When Charlie and Russ arrived at the hospital, Jerry was undergoing surgery on his arm and hand. It was going to be quite a while before they could question him. They met and spoke to his wife, Gloria, but she seemed genuinely shocked and clueless as to why someone would have assaulted her husband. Charlie asked her if she knew Roy Naylor, Sal Mendez, Sammy Lester, or a guy by the name of Johnson or Logan. She said that Lester worked for her husband, but that she had never heard of the others.
Charlie was intrigued. He wanted to know who the big guy was. He would just have to wait and sweat it out of Brandon when he was conscious again. Meantime he could make calls. See if a guy by the name of Johnson or Logan popped up.
“What happened?” Logan asked.
“After he’d talked to you on the phone he pointed the gun at Sharon. He was going to shoot her. I shot him first.”
“Is he dead?”
“No, he got away, but I hit him more than once.

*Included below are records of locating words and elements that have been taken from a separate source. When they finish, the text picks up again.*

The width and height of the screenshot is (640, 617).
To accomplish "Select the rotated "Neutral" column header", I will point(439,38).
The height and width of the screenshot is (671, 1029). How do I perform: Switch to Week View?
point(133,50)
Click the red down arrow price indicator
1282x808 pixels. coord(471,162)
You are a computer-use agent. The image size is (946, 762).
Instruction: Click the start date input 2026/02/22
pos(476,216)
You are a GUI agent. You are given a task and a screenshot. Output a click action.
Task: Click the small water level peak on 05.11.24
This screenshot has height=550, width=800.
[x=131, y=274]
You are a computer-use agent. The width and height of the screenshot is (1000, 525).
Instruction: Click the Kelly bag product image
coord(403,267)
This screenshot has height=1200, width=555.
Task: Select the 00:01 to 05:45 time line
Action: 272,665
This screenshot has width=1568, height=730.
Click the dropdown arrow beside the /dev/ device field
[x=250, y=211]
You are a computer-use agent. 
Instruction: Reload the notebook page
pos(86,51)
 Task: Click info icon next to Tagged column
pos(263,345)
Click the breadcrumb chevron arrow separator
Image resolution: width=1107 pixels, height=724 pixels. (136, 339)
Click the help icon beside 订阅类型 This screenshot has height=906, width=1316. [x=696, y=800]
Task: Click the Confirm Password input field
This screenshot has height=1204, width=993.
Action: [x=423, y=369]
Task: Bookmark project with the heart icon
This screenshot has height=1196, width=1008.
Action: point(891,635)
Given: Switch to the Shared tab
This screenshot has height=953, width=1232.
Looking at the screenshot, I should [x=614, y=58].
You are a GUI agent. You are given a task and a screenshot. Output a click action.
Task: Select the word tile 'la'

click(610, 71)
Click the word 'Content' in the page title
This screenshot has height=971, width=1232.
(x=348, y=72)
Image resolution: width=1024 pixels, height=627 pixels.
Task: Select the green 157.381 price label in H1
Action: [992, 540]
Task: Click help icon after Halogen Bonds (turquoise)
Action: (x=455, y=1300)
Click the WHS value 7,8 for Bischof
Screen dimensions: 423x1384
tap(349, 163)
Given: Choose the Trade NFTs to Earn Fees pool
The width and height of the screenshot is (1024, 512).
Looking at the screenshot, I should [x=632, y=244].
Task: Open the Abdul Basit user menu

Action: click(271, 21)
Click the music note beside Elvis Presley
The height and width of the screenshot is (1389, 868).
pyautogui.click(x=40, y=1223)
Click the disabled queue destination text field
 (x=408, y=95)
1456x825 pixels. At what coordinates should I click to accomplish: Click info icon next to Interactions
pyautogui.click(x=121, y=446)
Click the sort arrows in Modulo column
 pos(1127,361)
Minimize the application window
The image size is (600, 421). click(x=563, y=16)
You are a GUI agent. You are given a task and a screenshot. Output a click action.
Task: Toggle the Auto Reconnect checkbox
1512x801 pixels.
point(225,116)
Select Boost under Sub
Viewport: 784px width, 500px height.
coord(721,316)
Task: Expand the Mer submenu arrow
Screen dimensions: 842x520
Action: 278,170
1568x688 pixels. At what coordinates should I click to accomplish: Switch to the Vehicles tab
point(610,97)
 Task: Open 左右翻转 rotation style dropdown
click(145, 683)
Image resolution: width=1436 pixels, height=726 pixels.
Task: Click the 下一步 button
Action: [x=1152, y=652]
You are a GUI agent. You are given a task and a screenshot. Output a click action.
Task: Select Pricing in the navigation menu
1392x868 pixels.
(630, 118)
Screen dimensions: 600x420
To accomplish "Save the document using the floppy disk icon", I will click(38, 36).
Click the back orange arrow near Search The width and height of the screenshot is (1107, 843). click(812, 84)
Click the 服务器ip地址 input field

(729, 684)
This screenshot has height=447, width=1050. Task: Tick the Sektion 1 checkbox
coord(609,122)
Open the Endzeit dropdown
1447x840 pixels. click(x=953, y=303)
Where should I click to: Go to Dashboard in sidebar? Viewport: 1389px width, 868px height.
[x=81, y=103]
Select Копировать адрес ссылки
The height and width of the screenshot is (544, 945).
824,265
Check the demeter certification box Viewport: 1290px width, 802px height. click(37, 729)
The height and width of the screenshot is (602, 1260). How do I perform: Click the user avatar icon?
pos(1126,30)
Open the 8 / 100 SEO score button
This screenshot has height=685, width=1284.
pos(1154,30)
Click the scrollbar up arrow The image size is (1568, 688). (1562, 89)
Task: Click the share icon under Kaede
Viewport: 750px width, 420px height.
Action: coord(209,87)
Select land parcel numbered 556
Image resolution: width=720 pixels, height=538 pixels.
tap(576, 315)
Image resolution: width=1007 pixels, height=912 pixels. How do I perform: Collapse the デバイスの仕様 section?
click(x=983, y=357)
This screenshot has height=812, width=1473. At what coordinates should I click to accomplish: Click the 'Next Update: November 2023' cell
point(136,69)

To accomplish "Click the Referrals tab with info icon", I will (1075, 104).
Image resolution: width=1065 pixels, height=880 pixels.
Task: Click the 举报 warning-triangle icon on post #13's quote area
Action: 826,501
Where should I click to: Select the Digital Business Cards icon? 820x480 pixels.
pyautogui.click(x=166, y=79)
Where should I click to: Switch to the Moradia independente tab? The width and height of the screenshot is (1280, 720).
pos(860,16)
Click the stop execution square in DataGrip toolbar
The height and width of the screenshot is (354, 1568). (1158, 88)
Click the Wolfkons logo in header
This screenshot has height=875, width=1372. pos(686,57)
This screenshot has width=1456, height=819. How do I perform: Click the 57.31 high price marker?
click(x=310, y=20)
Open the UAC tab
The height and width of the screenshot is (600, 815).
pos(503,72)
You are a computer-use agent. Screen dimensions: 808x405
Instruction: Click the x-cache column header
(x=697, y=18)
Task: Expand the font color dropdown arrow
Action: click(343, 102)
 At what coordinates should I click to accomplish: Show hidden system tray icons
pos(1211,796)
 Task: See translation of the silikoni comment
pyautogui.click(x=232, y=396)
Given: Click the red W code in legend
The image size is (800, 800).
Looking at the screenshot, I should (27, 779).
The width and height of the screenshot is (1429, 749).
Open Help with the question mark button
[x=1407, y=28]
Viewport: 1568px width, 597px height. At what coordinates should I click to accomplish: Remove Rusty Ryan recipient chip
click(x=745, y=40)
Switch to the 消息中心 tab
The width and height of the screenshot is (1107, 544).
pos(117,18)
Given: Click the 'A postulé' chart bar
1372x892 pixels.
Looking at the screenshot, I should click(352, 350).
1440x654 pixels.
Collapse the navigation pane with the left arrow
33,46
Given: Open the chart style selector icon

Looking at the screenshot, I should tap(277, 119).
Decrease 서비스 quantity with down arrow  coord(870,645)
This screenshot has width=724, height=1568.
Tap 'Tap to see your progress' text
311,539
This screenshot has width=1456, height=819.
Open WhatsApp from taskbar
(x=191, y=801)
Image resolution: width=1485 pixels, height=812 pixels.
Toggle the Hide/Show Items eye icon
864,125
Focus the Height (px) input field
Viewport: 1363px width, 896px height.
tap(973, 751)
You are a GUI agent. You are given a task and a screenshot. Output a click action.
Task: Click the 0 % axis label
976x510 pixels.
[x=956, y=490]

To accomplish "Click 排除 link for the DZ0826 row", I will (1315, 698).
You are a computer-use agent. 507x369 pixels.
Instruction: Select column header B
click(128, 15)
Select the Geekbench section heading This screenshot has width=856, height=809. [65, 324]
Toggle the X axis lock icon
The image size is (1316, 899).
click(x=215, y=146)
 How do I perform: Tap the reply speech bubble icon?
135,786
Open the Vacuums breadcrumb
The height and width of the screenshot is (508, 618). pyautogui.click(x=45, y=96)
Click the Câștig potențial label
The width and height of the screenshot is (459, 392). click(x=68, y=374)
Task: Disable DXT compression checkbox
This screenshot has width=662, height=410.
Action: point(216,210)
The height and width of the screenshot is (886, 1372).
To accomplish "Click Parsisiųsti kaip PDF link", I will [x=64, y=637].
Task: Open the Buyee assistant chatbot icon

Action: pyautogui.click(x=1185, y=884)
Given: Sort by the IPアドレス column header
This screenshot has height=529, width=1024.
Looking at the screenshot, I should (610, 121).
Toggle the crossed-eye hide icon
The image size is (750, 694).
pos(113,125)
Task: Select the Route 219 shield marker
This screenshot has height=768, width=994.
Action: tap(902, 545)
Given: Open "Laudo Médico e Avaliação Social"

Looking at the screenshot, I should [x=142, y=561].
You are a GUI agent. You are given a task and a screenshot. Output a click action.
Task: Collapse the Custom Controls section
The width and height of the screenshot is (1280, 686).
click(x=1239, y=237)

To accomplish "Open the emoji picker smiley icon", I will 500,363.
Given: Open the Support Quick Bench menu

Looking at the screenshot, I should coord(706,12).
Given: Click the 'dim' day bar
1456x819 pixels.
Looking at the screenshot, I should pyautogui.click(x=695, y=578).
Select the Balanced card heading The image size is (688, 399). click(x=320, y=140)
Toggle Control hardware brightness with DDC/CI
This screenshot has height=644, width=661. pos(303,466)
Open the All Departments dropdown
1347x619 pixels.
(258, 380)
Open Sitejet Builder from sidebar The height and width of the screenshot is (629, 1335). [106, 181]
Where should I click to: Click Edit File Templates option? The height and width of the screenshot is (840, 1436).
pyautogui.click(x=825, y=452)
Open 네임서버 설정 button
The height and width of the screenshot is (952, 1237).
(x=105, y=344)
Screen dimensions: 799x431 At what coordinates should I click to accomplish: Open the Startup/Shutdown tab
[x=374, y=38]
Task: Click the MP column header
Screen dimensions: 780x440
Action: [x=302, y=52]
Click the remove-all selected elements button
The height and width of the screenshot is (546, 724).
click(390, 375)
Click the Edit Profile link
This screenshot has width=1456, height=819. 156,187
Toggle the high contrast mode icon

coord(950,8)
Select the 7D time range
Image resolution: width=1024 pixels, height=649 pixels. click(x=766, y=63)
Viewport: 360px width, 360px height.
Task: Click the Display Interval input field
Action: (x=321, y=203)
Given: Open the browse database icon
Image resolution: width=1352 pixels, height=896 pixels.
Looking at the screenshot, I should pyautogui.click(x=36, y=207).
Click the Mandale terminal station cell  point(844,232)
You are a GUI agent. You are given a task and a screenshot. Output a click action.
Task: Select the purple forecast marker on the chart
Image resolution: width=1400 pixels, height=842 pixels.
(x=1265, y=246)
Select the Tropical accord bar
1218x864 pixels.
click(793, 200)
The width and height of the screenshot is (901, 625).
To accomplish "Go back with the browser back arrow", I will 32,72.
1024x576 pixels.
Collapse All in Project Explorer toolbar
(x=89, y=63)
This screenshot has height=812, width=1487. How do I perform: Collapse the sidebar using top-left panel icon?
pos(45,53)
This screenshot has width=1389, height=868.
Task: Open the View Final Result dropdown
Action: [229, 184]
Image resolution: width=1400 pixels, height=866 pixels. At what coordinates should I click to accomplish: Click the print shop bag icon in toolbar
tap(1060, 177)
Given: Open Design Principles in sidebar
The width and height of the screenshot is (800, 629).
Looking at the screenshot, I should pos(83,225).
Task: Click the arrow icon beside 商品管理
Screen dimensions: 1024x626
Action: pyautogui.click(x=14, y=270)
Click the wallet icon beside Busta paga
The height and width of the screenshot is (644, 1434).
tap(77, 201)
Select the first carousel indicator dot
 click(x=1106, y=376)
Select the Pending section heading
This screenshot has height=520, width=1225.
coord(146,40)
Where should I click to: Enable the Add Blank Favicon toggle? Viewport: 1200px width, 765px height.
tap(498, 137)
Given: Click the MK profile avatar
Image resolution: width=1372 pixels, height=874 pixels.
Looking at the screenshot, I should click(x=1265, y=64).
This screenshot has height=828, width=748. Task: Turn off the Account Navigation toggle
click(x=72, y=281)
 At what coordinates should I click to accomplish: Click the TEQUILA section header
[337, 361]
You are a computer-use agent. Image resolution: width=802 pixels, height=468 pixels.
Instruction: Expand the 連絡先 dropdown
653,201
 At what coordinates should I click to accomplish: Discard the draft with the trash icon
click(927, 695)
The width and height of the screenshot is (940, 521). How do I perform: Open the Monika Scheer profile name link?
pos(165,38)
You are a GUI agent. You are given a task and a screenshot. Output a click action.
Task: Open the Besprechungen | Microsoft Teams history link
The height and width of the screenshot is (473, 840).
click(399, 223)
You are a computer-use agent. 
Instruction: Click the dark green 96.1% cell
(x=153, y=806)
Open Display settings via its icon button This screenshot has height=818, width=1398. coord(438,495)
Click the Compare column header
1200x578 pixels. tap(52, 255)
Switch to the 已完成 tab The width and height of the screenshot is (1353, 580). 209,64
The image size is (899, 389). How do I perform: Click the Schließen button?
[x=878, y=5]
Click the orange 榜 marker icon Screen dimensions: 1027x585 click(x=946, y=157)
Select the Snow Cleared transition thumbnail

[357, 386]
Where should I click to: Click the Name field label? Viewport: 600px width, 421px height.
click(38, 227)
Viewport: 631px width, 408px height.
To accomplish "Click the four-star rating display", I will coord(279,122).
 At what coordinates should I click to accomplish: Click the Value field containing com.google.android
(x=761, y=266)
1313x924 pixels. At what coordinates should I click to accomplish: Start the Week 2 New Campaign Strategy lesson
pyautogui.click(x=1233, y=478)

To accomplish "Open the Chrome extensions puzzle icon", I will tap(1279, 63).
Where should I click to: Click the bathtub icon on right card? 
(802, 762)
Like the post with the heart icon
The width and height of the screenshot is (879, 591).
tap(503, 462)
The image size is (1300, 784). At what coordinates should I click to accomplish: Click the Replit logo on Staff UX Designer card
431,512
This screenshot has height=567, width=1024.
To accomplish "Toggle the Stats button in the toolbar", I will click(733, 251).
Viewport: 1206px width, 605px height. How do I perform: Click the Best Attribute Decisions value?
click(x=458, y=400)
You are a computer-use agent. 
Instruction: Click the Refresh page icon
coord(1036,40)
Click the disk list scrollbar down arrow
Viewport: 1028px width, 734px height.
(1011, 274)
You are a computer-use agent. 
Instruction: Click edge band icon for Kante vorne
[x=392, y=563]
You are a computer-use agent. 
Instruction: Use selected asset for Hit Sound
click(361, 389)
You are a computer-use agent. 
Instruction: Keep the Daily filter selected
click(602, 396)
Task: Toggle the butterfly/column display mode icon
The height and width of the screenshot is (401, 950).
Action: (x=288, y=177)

There’s blood on the floor.”
“Did anyone hear the shots?”
“I don’t know. It’s very quiet.”
Logan had studied the area on the road map. “Let’s assume that someone did and has called the police,” he said to Rita. “I want you away from the cabin. Head west along the shore of the lake and keep walking along the trail until you come to a scenic overlook with a parking lot. I’m not far away. I’ll meet you there. Keep out of sight till I arrive.”
“OK,” Rita said.
Logan ended the call and tossed the phone onto the passenger seat. He was still twenty minutes from the rendezvous point, so would probably arrive before Rita and Sharon. He hoped that Rita had mortally wounded Mendez. With any luck the out-of-control hitman had bled out as he made his way back to wherever he’d left his car. Worst case scenario was that he had only suffered flesh wounds and may be regrouping. There was always the chance that he would see Rita and Sharon leave and follow them, intent on finishing a job that he should have walked away from.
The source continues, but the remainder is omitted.